The Taoiseach is around a long time.

Is it beyond the Deputy’s capacity to take questions?

Please, the Taoiseach without interruption.

Just because Deputy Kelly shouts louder than others sometimes does not mean that he is right. That type of browbeating does not work with me Deputy Kelly.

That is beneath the Taoiseach.

I make the point and I have made it repeatedly, Mr. Justice Woulfe was appointed appropriately in accordance with the Constitution and with the law and of that there is no doubt. If one reads the Cabinet Handbook it states that very clearly.

Do your job, Taoiseach.

Do your job, Taoiseach.

It is insulting. The Taoiseach is letting down the institutions of the State.

He is letting himself down.

In the House on 3 November, I pointed out to An Taoiseach that we need to use Irish data to inform Irish decisions and not continue to rely on NPHET advice, which is based on what the EU health authorities are saying.
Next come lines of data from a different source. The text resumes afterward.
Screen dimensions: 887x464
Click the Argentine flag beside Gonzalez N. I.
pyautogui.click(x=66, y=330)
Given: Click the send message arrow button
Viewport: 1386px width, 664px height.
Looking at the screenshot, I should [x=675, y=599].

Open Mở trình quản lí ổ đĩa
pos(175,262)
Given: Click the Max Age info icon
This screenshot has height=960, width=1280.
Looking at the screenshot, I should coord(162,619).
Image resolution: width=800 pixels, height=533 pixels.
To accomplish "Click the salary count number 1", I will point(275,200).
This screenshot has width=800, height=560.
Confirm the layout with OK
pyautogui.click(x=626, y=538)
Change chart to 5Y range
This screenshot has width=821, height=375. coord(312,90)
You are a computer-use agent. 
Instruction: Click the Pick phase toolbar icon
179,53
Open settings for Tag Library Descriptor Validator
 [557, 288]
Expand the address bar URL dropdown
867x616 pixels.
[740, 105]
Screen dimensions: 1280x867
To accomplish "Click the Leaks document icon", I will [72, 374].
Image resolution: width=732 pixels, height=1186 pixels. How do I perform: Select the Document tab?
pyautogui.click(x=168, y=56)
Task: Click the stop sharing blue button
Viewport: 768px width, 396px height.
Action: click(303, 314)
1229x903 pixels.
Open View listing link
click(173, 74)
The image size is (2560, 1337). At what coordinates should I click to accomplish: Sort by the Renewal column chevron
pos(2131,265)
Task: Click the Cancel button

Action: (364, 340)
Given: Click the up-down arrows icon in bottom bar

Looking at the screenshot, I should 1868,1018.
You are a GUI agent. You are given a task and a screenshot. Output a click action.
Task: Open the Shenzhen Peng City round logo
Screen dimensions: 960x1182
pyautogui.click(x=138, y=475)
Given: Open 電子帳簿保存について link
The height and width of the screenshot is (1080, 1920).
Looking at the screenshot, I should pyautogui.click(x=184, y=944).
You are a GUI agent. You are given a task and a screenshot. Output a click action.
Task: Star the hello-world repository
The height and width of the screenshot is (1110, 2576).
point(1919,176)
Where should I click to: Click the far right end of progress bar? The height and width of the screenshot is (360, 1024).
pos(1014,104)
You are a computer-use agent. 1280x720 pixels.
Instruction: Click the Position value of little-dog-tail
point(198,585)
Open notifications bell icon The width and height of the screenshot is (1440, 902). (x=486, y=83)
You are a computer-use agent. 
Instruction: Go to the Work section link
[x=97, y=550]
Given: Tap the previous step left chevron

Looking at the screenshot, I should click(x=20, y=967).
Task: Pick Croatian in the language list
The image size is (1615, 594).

On 6 November at a meeting with the Taoiseach, he will recall that I questioned Dr. Holohan, the Chief Medical Officer, on his presentation as to why the rate of decline of Covid-19 infection in Dublin had stalled. While I did not get an answer I specifically stated that we needed to have a further meeting to go into those figures. That did not happen. However, the rate of infection in Dublin continued to stagnate and we now see the same situation being replicated across our country.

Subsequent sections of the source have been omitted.